Later as my eye developed my images got more sophisticated. In tandem with that aesthetic growth was the notion that photography equaled travel—and those two ideas got intertwined for me. I took early road trips to shoot trains with a close friend and his father. I also hopped a few freight trains throughout the west in my late teens, which also gave me a different perspective on the landscape. So long-distance driving experiences, seeing unfamiliar locations, would become keystone ingredients fueling my later photographic endeavors.
I also learned a lot photographically shooting trains. I began experimenting with night photography in 1973, which would later become an integral part of my work starting with the carnival and highway series. It’s something I still do a lot of today.
It was also in this railroad arena that I encountered my first important photographic mentor, Richard Steinheimer, a railroad photographer every bit as talented as O.Winston Link, but someone you’ve probably never heard about (see A Passion For Trains - a reprint will be available in Fall 2011). I met him at age 17 in 1972, had a two-hour visit at his home that altered my life forever. It was the first time I’d been in the presence of an artist/genius/maniac—someone who just eats and breathes photography 24-7—someone just completely enmeshed in what they’re doing. On top of all this he was generous, self-effacing, supportive, interested in what I was doing, which in retrospect were important human qualities to pass along and a real gift to receive. I can’t tell you how important it is to meet such a kind hero.
Steinheimer also taught me about working hard. He could go two days without sleep if that’s what the photography demanded; he would also photograph in any kind of weather—he was impervious to harsh conditions. Philosophically, he was Buddha-like too: it was all about making the work and had nothing to do with achieving notoriety or making money. He was the real deal with the “doing” and the process being its own reward.
At age 19, I moved to Colorado and self-published a book on our railroad photography with a friend Ron Hill. Through this project I began learning about graphic design, lithography, and typography. I also learned that as an artist you have to make periodic investments in your self and your work. I can’t tell you how good it felt to hold a book of one’s photographs in your own hands, even a modest 80-page volume. Now with the advent of BLURB books and the various print-on-demand options available, which I think are a fantastic resource—I would urge every photographer to make books as they complete their projects. Psychologically it’s very beneficial and gives one a sense of closure.
You have stated that Ed Ruscha’s Twentysix Gasoline Stations was an influence on your work, but what was it, initially, that drew you to such subject matter?
From a very young age I found gas stations to be fascinating places for a myriad of reasons. They became my first true hangout, a place to feel my coming manhood and be in the company of men who were good with their minds and hands. What mechanics did always seemed mysterious to me—a blend of alchemy and common sense. I loved the grease encrusted tools, the polished steel of pneumatic lifts, the smell of lubricants and gas fumes, and became intoxicated with the inherent visual culture of the place: the colorful STP, Pennzoil, Holly Carbs, Zoom and Isky Cam stickers that seemingly were plastered everywhere. I loved maps and the racks of them that hung in offices that were free for the taking—the best devices I know for instilling wanderlust. Through the gas station I was introduced to graphic design, modern architecture (the station up the street in my hometown had a sweeping, googie-swoosh of a roofline), the allure and possibilities of travel, and immersion into a very masculine car-culture environment. They represented a sacred place and an important connection to my childhood for me. This probably explains why I had to photograph them initially. I did an homage to Ruscha’s book entitled Twentysix Abandoned Gasoline Stations in 1992.

- Raw data:
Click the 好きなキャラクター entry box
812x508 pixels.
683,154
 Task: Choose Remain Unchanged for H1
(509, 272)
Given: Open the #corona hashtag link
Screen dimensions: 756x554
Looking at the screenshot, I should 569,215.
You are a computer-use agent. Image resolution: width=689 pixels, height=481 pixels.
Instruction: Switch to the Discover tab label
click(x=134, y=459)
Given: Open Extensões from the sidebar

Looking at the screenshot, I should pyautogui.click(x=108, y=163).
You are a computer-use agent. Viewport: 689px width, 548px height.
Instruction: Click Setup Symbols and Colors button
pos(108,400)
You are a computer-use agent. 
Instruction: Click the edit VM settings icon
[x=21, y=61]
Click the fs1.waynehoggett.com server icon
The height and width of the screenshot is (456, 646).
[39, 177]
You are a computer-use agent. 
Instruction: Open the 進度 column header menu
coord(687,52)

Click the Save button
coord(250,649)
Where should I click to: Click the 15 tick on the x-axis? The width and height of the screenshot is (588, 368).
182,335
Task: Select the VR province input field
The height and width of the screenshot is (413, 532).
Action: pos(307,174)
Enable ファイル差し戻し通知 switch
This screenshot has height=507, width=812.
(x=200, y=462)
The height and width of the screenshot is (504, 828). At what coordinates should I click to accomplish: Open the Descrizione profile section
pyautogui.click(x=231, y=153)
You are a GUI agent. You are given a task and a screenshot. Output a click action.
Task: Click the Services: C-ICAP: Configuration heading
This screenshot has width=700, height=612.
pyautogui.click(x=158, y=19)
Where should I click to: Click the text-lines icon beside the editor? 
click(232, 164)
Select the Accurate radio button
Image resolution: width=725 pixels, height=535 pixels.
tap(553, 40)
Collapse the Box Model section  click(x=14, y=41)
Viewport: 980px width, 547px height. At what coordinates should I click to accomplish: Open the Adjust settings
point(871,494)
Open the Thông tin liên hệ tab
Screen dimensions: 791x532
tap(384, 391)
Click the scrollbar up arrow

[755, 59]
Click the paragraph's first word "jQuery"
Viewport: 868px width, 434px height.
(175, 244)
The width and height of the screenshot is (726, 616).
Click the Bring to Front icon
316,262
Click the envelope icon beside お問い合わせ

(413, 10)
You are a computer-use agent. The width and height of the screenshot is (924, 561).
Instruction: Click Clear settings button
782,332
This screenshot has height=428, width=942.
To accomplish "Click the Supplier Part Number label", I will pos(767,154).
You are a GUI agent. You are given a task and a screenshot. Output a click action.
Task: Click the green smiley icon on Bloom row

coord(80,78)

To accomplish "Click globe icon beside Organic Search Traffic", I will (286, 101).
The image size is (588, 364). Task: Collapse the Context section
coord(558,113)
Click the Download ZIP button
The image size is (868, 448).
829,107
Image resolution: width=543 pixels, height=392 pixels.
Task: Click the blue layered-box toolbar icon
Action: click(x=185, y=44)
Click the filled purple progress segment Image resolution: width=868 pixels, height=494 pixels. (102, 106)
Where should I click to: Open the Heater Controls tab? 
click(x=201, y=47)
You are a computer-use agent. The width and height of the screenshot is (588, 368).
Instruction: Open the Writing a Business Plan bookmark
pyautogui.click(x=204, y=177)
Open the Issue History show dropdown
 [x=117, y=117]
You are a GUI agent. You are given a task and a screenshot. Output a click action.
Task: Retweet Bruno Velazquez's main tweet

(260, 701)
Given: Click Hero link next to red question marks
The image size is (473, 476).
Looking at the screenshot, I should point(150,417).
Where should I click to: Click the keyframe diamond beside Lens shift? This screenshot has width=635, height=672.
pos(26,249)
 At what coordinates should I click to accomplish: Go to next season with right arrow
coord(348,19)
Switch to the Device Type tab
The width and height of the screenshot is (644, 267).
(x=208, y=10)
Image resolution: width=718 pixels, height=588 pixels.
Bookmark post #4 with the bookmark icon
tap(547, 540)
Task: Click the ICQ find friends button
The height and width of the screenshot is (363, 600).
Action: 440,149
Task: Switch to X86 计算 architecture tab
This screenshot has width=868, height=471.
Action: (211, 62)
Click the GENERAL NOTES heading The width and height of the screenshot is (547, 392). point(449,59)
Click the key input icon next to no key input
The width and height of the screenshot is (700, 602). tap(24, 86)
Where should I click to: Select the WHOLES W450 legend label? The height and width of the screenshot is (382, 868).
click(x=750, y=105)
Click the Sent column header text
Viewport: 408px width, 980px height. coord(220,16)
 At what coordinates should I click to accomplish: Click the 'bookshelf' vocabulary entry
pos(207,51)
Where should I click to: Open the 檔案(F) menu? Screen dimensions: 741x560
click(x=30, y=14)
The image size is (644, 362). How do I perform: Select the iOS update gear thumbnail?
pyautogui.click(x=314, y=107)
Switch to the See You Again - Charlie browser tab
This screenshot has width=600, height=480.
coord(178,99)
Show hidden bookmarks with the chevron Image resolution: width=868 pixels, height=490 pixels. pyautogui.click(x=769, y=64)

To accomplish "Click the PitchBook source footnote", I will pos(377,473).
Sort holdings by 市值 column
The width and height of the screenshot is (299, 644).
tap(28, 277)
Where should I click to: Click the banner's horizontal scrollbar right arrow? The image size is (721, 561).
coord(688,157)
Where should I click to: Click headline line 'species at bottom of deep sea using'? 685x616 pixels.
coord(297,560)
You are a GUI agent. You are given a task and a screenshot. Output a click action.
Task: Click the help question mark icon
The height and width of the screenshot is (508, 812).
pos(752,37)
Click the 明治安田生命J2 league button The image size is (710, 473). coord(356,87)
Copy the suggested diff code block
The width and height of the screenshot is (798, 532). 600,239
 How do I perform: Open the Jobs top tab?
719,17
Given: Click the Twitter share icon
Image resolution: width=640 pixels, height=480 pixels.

- Tasks:
a) Answer these from the interview:
(i) In what year did the speaker begin experimenting with night photography?
(ii) How old was the speaker when meeting Richard Steinheimer?
(iii) How many pages did the self-published railroad book have?
b) Transcribe the interview from "Later as my" to "later photographic endeavors.".
c) Which brands appear on the gas station stickers the interview mentions?
The material has no connection to the interview.

- Outputs in order:
a)
(i) 1973
(ii) 17
(iii) 80

b)
Later as my eye developed my images got more sophisticated. In tandem with that aesthetic growth was the notion that photography equaled travel—and those two ideas got intertwined for me. I took early road trips to shoot trains with a close friend and his father. I also hopped a few freight trains throughout the west in my late teens, which also gave me a different perspective on the landscape. So long-distance driving experiences, seeing unfamiliar locations, would become keystone ingredients fueling my later photographic endeavors.

c) STP, Pennzoil, Holly Carbs, Zoom, Isky Cam